*RECORDS FOR PROCESSING:*
* * * * * * *

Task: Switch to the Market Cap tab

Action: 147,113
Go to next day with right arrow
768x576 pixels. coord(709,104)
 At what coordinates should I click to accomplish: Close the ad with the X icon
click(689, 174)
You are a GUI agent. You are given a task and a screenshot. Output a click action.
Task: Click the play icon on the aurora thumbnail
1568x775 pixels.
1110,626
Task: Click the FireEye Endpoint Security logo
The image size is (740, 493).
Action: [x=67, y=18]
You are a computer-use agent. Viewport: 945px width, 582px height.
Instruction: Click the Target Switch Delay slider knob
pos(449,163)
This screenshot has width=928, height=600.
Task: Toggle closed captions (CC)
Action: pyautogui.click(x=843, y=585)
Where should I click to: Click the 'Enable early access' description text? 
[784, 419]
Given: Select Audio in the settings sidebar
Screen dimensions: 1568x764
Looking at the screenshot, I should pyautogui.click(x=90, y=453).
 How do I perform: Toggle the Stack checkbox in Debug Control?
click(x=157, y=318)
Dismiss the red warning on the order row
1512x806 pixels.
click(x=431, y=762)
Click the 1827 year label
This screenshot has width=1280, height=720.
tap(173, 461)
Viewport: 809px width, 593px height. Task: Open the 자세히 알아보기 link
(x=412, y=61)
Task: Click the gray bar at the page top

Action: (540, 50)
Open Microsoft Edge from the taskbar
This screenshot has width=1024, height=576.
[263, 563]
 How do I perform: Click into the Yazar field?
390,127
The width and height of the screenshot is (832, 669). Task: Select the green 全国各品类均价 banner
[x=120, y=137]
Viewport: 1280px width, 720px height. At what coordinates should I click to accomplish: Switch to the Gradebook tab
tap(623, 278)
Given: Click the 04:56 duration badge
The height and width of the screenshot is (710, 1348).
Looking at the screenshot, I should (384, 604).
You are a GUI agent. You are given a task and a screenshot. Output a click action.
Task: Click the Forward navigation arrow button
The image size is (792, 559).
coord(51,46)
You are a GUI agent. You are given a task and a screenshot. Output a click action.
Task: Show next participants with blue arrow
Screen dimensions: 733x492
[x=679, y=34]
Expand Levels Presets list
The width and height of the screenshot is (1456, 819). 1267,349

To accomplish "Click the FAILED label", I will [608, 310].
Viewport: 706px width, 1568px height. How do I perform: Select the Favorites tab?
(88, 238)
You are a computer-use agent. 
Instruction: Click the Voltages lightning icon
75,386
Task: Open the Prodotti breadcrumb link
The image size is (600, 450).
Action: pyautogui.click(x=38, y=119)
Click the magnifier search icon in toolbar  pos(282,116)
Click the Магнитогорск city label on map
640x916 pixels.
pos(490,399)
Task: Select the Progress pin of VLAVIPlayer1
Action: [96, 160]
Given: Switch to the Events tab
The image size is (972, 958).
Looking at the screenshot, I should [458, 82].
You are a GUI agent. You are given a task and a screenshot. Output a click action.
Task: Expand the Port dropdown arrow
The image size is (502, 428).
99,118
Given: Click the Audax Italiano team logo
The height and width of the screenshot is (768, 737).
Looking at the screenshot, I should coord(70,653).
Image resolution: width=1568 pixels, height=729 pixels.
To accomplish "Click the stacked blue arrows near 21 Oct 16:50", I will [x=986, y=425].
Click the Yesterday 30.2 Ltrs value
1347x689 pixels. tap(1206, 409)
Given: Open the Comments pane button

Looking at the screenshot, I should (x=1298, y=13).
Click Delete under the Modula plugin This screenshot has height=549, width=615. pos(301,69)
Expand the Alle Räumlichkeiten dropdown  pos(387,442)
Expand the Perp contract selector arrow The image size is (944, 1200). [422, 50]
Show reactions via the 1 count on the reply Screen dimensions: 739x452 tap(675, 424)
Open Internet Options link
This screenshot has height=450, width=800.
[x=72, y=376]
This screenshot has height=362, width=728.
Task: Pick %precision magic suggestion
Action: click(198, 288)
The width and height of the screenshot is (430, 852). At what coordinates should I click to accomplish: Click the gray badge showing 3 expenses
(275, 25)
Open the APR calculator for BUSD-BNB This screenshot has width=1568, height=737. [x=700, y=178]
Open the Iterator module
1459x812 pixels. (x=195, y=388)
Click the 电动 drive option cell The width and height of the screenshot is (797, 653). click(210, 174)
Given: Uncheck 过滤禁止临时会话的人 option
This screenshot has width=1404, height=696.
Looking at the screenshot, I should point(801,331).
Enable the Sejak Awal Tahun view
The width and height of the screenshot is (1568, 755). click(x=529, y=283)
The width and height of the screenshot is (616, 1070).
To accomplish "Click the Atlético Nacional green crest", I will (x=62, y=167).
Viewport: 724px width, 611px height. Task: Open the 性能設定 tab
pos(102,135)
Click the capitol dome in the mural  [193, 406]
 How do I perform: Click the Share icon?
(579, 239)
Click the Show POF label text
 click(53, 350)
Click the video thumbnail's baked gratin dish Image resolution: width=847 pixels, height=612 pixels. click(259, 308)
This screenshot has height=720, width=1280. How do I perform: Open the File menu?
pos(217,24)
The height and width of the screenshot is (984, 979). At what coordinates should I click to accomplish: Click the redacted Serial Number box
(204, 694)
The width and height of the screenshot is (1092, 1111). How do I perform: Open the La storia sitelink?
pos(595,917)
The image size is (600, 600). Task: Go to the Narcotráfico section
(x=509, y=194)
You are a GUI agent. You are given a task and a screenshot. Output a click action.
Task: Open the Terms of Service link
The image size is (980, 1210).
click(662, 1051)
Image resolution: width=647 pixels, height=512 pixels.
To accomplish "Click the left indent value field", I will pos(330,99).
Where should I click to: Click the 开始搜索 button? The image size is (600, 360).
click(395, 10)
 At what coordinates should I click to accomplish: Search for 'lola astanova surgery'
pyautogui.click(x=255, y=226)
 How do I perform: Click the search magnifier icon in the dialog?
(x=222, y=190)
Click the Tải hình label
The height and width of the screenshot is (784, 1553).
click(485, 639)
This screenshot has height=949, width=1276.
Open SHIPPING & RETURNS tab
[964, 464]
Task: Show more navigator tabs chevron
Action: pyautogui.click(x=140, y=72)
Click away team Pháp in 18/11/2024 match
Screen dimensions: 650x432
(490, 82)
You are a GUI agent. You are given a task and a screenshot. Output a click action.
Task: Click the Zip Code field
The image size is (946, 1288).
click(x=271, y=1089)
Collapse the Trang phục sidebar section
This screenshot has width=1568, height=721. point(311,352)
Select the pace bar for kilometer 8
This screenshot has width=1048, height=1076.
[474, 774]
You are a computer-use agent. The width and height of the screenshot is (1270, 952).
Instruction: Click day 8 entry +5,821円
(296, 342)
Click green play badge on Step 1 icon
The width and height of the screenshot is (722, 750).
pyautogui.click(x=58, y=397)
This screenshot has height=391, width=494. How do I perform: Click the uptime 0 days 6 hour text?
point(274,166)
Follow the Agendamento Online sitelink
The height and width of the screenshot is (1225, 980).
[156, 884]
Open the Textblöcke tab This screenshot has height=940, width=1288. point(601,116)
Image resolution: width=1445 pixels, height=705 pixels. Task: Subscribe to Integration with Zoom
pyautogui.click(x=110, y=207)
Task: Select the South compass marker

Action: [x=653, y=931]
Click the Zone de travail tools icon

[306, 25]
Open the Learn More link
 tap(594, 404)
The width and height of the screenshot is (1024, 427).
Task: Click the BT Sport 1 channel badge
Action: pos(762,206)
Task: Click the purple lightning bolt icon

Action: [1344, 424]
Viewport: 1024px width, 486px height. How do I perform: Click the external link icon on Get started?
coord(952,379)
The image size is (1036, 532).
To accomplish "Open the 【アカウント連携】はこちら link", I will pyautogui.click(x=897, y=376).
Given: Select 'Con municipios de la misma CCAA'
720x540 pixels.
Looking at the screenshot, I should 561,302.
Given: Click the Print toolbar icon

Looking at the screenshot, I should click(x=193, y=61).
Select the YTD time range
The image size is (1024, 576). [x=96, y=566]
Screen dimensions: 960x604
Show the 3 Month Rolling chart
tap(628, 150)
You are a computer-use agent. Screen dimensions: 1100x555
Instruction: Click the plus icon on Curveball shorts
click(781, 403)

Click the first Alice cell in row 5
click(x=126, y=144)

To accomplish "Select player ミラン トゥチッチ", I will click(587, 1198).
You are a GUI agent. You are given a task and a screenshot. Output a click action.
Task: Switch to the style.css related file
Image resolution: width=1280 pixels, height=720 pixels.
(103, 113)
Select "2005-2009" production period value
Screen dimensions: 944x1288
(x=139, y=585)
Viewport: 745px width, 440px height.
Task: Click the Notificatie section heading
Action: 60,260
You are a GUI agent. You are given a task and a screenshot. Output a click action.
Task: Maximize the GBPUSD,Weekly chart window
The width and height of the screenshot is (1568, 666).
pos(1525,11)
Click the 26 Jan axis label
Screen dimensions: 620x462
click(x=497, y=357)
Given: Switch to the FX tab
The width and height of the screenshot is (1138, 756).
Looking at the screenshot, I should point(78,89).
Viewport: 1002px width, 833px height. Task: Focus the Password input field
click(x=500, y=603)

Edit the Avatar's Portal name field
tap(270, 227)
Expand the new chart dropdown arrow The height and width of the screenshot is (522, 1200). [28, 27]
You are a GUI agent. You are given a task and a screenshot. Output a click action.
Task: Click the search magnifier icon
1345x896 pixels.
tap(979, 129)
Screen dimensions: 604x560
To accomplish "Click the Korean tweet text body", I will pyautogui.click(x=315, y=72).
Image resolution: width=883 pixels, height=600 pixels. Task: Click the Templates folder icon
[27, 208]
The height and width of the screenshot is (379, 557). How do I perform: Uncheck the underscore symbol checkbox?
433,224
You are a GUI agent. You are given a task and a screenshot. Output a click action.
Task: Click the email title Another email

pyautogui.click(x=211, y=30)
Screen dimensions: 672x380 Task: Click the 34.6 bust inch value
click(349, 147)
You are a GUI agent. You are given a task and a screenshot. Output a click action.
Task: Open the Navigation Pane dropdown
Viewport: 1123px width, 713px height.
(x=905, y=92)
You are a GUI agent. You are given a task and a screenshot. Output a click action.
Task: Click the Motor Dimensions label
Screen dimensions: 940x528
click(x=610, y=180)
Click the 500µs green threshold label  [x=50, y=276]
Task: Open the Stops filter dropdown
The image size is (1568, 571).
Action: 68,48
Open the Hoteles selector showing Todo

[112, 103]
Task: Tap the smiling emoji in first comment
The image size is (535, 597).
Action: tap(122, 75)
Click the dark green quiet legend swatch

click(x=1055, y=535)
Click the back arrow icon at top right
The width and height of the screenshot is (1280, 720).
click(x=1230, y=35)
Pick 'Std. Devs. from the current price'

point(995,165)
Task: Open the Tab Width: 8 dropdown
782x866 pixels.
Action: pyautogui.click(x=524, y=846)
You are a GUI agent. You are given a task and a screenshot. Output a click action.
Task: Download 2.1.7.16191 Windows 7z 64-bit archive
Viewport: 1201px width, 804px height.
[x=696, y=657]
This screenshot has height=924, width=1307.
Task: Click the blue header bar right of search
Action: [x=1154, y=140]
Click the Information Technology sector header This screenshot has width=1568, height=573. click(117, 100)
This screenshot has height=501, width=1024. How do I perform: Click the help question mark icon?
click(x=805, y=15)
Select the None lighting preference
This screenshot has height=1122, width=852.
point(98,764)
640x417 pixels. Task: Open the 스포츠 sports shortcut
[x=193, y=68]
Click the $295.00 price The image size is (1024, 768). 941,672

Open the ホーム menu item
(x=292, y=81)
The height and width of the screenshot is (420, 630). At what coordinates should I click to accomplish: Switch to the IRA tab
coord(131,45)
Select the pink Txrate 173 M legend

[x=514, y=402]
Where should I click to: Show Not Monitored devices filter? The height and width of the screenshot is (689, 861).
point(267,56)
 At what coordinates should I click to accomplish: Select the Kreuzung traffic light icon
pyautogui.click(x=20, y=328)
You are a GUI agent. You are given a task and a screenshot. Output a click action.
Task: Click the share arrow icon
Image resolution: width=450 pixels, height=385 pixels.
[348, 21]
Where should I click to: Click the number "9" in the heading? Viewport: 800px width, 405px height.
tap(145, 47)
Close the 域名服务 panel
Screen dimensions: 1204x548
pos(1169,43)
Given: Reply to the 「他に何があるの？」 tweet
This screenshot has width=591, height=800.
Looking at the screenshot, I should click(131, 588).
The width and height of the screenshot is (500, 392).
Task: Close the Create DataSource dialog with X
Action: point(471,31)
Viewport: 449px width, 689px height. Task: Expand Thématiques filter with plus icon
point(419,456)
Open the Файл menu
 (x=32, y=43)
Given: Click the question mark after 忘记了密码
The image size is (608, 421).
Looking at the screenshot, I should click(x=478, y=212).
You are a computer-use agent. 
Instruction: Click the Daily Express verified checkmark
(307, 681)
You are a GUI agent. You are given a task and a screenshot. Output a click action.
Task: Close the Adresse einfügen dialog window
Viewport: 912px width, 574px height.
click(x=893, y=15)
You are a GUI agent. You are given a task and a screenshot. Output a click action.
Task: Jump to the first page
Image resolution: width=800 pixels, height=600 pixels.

* * * * * * *

*WORK REQUIRED:* Return, with no change at all, every line in the entries above from the line containing "How do I perform: Click the search" through the line containing "This screenshot has height=949, width=1276.".

*SOLUTION TO THE PROBLEM:*
 How do I perform: Click the search magnifier icon in the dialog?
(x=222, y=190)
Click the Tải hình label
The height and width of the screenshot is (784, 1553).
click(485, 639)
This screenshot has height=949, width=1276.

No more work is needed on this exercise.